Dataset entries
START

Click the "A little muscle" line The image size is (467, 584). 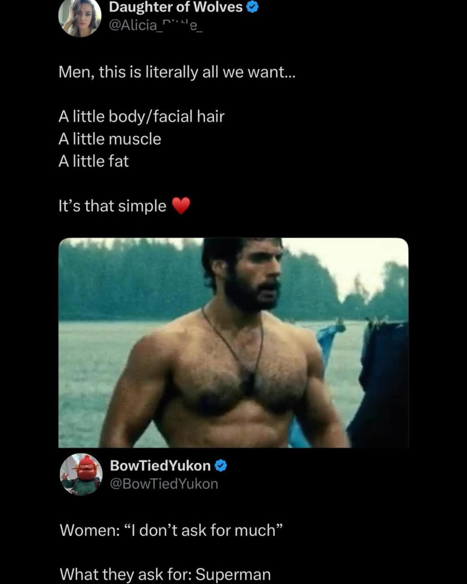[110, 139]
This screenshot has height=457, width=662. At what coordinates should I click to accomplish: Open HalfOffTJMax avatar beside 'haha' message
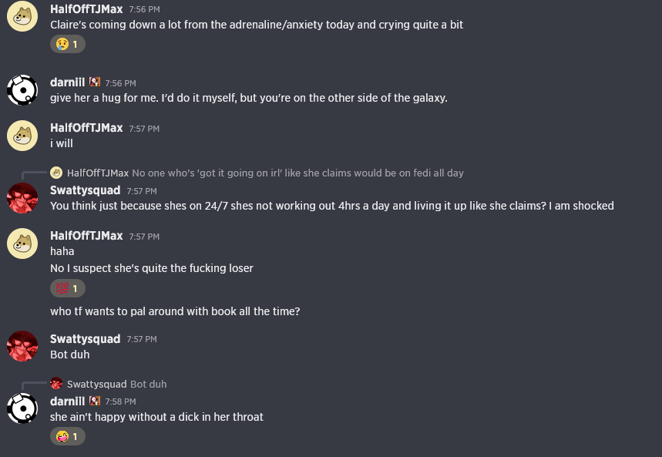pos(22,244)
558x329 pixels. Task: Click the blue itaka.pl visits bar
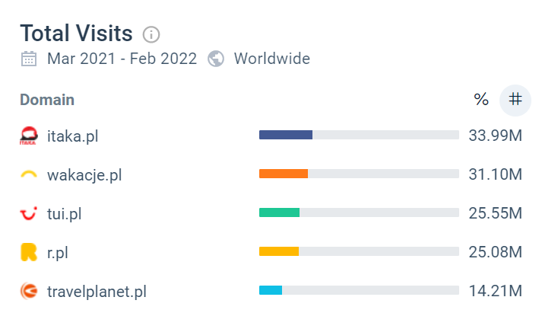coord(286,135)
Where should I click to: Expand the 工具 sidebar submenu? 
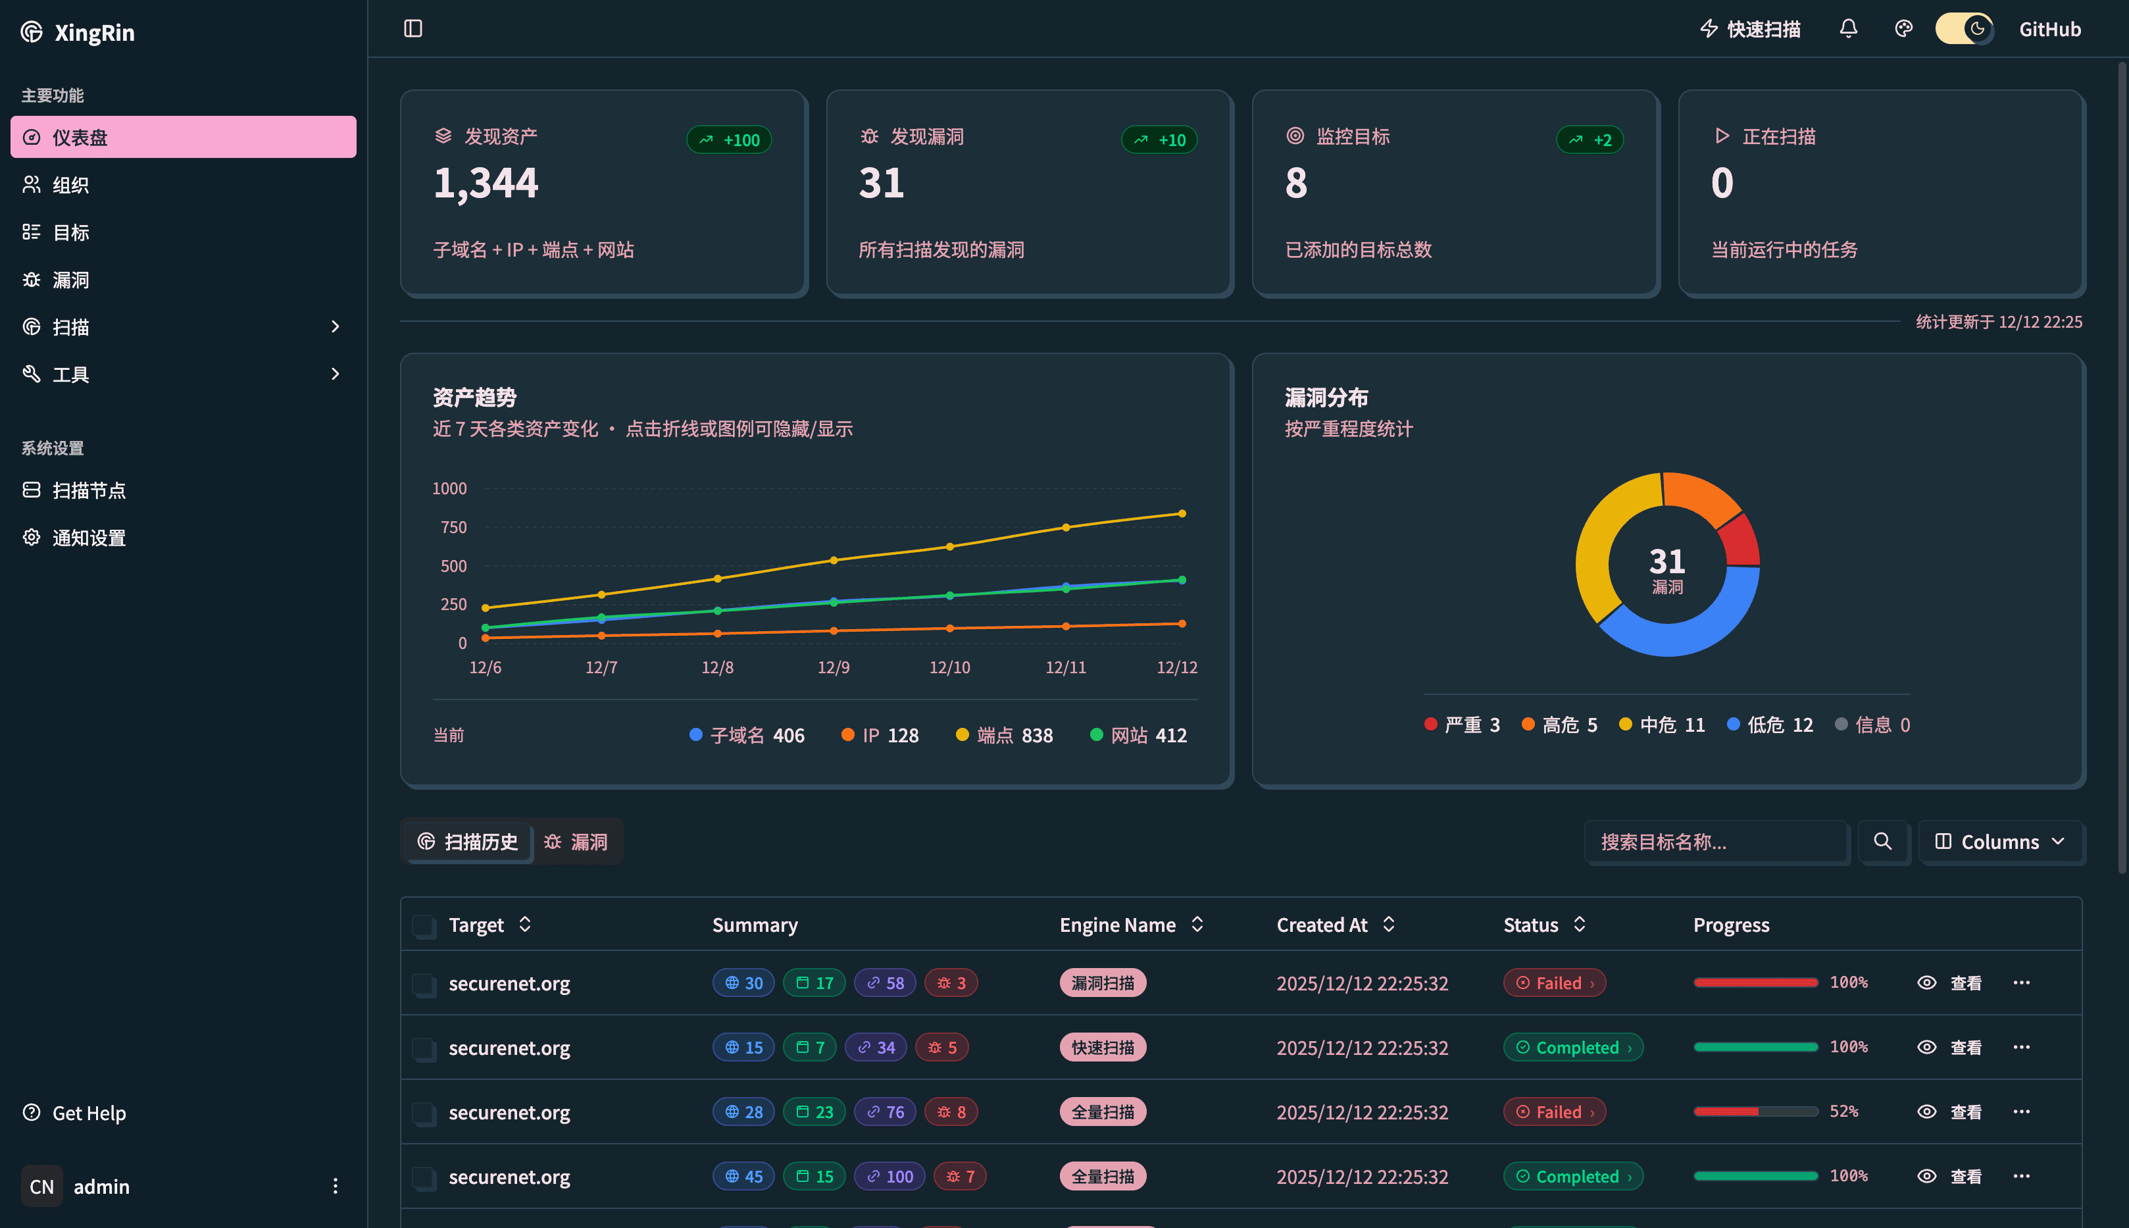[x=335, y=374]
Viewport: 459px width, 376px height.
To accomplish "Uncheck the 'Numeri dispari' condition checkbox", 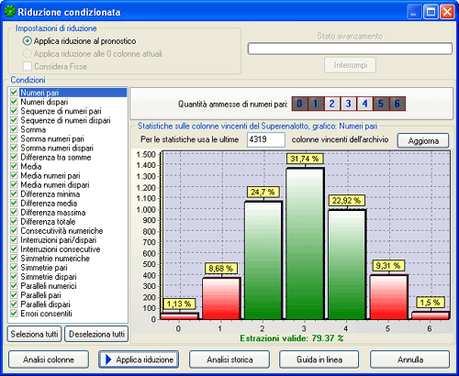I will 14,102.
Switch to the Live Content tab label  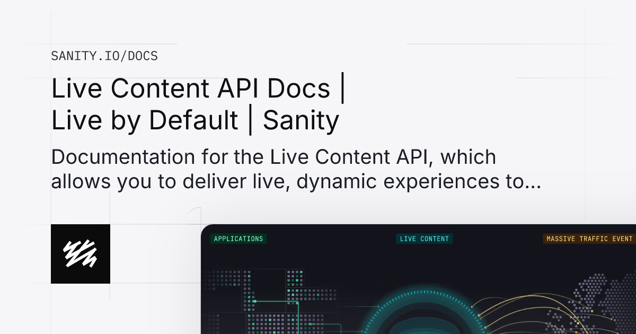424,239
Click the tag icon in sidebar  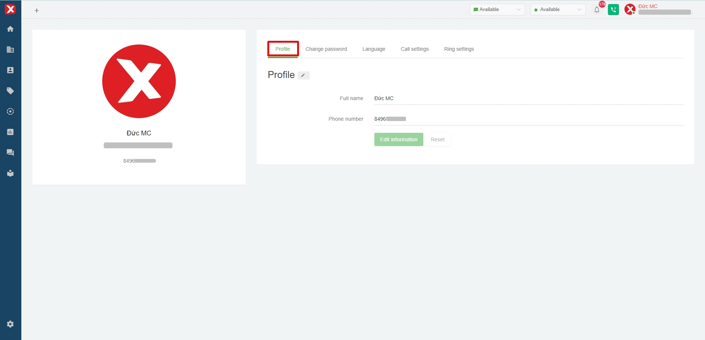[10, 91]
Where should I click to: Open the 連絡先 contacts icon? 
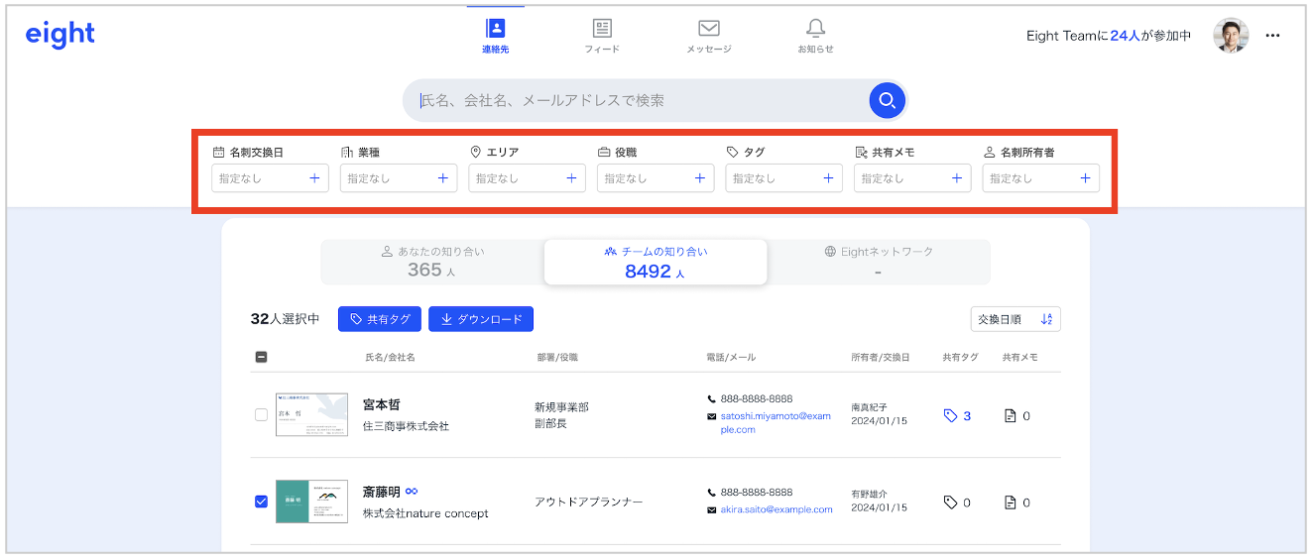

END

> **Stated exercise**:
Copy each line above that contains the string "height". Case counts.

> **Full output**:
This screenshot has height=457, width=662. At what coordinates should I click to accomplish: Open HalfOffTJMax avatar beside 'haha' message
Viewport: 459px width, 376px height.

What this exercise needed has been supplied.